In the 1920s, Gay grew a strong interest in the study of homosexuality. After visiting Magnus Hirschfeld's Institute for Sexual Science in Berlin and learning the methods to conduct a questionnaire on sexuality, Gay embarked on her own career in research. Over the next ten years she garnered over three hundred interviews with lesbians in Europe and New York. The survey included both the participants' general life experiences and their homosexual experiences. Yet, to get published, Gay was forced to have medical backing to confirm her research, leading her to select Robert Latou Dickinson as her research collaborator.

Dickinson was a strong medical advocate for birth control in the 1920s and 30s. His work exploring and studying homosexual cases without the commonly held disdain for it could have intrigued Gay and influenced her choice to collaborate with him. Dickinson saw the potential for Gay's research to perhaps enlighten new ideas about homosexuality. He not only agreed to launch a "large-scale medical investigation of homosexuality", therefore certifying Gay's work for publishing, but also gave her money to start it. Yet, in the process of applying for further sponsorship from the maternal health committee, Dickinson failed to gain approval from the majority of the members, who did not see this research as in line with the committee's overall objectives. This disapproval led Dickinson to create his own committee, "The Committee for the Study of Sex Variants". In the process of recruiting members for the committee, psychiatrist George W. Henry was eventually assigned as Gay's research director.
== == ==
**Problem details:** Please repeat the passage on Gay's research from "In the 1920s, Gay" to "her research collaborator.", and change "three hundred" to "300".

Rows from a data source
== == ==
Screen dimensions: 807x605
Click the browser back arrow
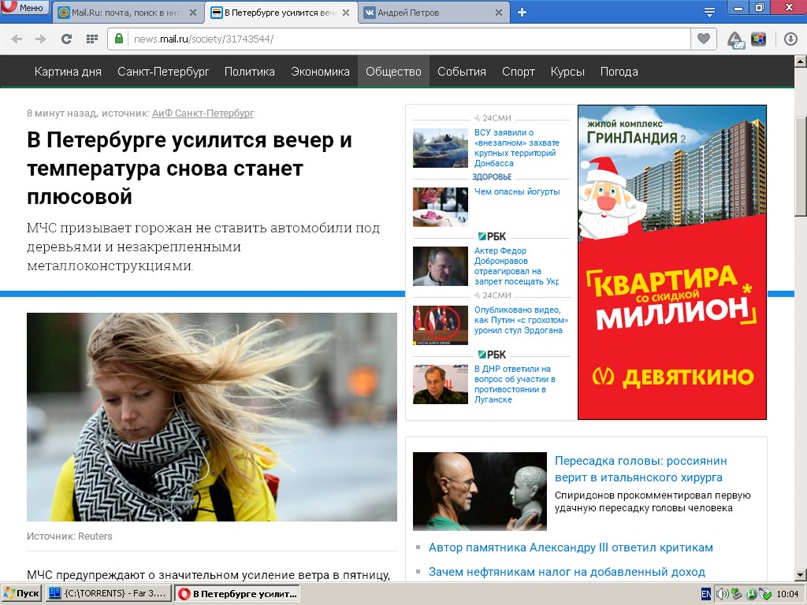click(x=16, y=39)
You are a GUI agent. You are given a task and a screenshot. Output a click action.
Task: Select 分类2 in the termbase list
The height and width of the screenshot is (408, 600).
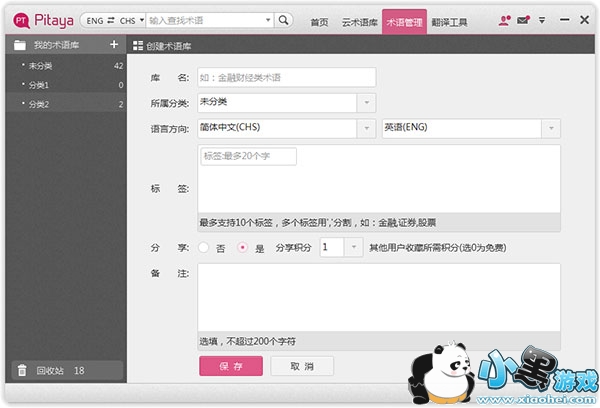tap(39, 104)
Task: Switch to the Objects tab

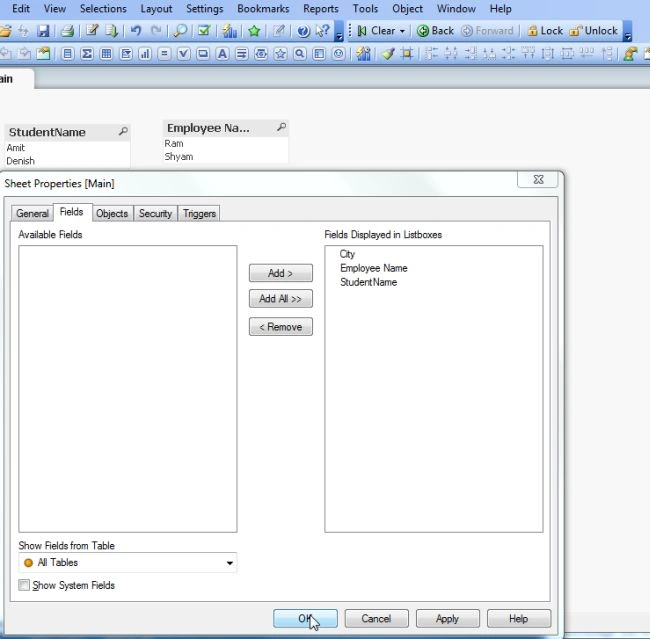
== == ==
**Answer section:**
In the 1920s, Gay grew a strong interest in the study of homosexuality. After visiting Magnus Hirschfeld's Institute for Sexual Science in Berlin and learning the methods to conduct a questionnaire on sexuality, Gay embarked on her own career in research. Over the next ten years she garnered over 300 interviews with lesbians in Europe and New York. The survey included both the participants' general life experiences and their homosexual experiences. Yet, to get published, Gay was forced to have medical backing to confirm her research, leading her to select Robert Latou Dickinson as her research collaborator.